** DIRECTIONS FOR THIS TASK **
Your task is to restate the data word for word.

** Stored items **
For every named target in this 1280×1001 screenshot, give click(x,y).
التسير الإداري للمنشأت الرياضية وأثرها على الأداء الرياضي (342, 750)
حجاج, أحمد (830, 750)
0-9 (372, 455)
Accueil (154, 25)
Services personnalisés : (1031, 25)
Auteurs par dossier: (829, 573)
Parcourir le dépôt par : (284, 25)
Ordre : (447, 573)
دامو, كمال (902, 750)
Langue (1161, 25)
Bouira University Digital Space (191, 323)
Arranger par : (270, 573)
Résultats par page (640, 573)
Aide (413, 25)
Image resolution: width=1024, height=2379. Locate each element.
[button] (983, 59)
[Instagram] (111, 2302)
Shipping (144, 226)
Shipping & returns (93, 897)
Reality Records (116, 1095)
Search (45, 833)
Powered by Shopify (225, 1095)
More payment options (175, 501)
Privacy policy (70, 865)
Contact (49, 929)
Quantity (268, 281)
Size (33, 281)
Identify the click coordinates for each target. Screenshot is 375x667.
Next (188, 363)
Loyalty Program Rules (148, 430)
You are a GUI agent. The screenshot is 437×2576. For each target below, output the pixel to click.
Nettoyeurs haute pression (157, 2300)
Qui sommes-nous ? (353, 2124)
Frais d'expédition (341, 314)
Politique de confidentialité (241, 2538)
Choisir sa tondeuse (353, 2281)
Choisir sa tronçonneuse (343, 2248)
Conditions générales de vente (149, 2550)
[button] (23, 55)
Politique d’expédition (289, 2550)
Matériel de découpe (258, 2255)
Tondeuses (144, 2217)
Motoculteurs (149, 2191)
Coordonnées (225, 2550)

** SOLUTION FOR THIS EXERCISE **
For every named target in this 1280×1001 screenshot, give click(x,y).
التسير الإداري للمنشأت الرياضية وأثرها على الأداء الرياضي (342, 750)
حجاج, أحمد (830, 750)
0-9 (372, 455)
Accueil (154, 25)
Services personnalisés : (1031, 25)
Auteurs par dossier: (829, 573)
Parcourir le dépôt par : (284, 25)
Ordre : (447, 573)
دامو, كمال (902, 750)
Langue (1161, 25)
Bouira University Digital Space (191, 323)
Arranger par : (270, 573)
Résultats par page (640, 573)
Aide (413, 25)
Image resolution: width=1024, height=2379. Locate each element.
[button] (983, 59)
[Instagram] (111, 2302)
Shipping (144, 226)
Shipping & returns (93, 897)
Reality Records (116, 1095)
Search (45, 833)
Powered by Shopify (225, 1095)
More payment options (175, 501)
Privacy policy (70, 865)
Contact (49, 929)
Quantity (268, 281)
Size (33, 281)
Identify the click coordinates for each target. Screenshot is 375x667.
Next (188, 363)
Loyalty Program Rules (148, 430)
You are a GUI agent. The screenshot is 437×2576. For each target below, output the pixel to click.
Nettoyeurs haute pression (157, 2300)
Qui sommes-nous ? (353, 2124)
Frais d'expédition (341, 314)
Politique de confidentialité (241, 2538)
Choisir sa tondeuse (353, 2281)
Choisir sa tronçonneuse (343, 2248)
Conditions générales de vente (149, 2550)
[button] (23, 55)
Politique d’expédition (289, 2550)
Matériel de découpe (258, 2255)
Tondeuses (144, 2217)
Motoculteurs (149, 2191)
Coordonnées (225, 2550)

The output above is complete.